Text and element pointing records
▬▬▬
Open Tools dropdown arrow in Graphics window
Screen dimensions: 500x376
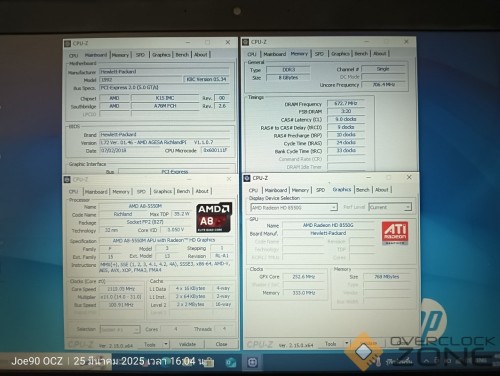click(347, 343)
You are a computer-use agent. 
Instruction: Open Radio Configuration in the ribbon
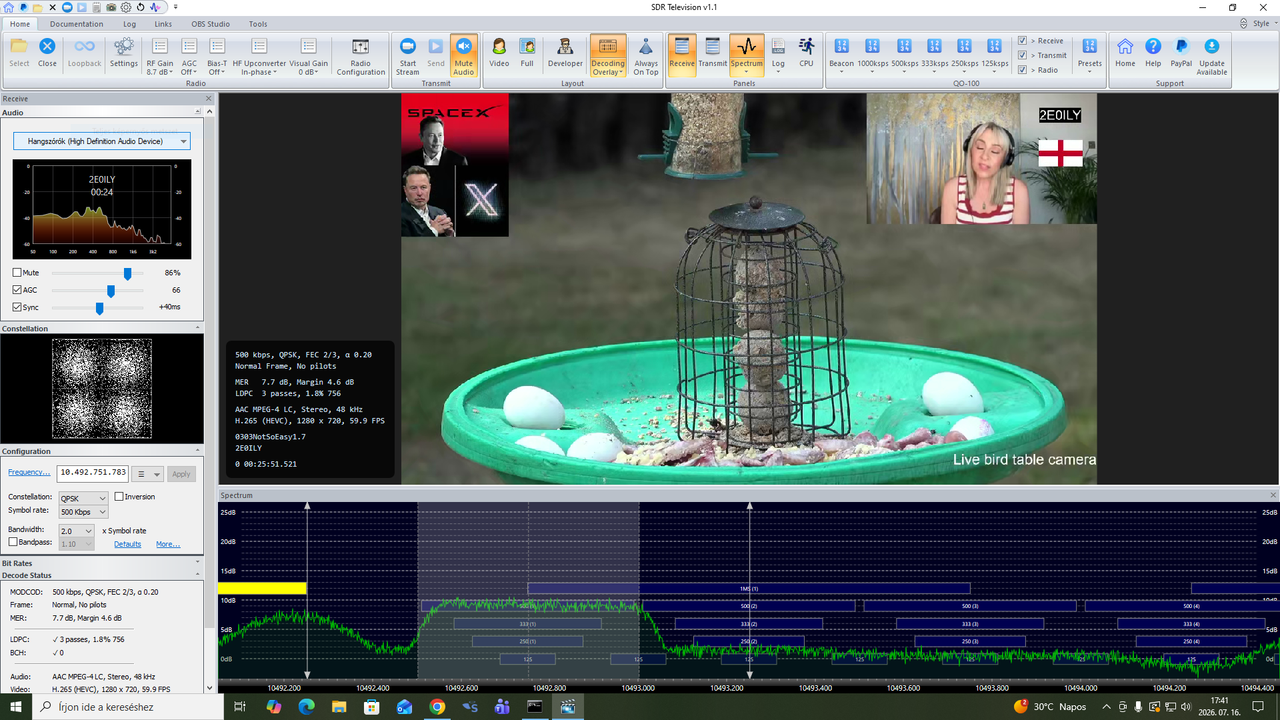coord(361,55)
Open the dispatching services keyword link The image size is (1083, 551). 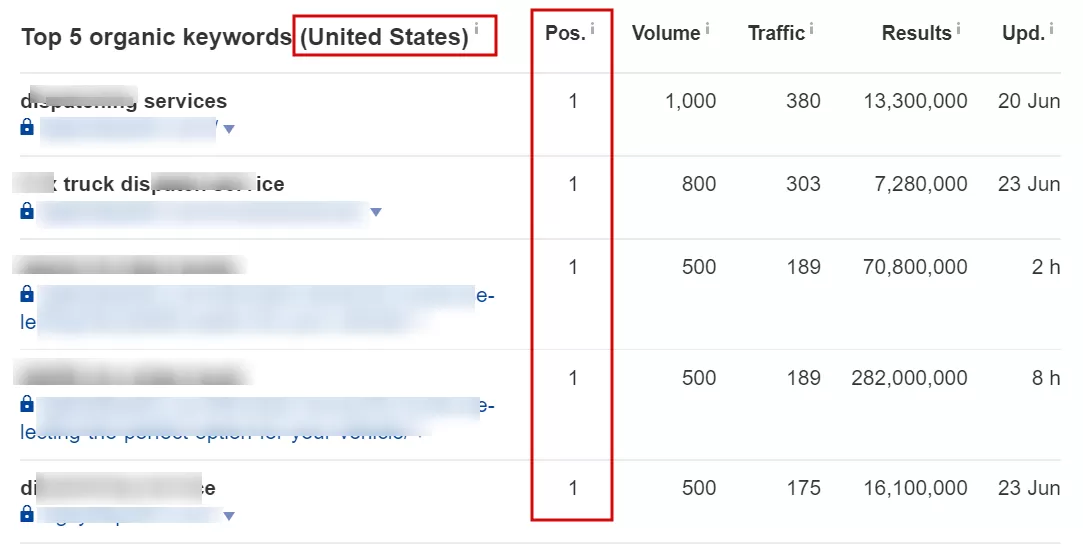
▬▬▬
Please give every line of the items above as a numbered list, skipping blank lines and leaving the pictures out.

FINISHED EXERCISE:
1. Open Tools dropdown arrow in Graphics window
2. Screen dimensions: 500x376
3. click(347, 343)
4. You are a computer-use agent. 
5. Instruction: Open Radio Configuration in the ribbon
6. coord(361,55)
7. Open the dispatching services keyword link The image size is (1083, 551). 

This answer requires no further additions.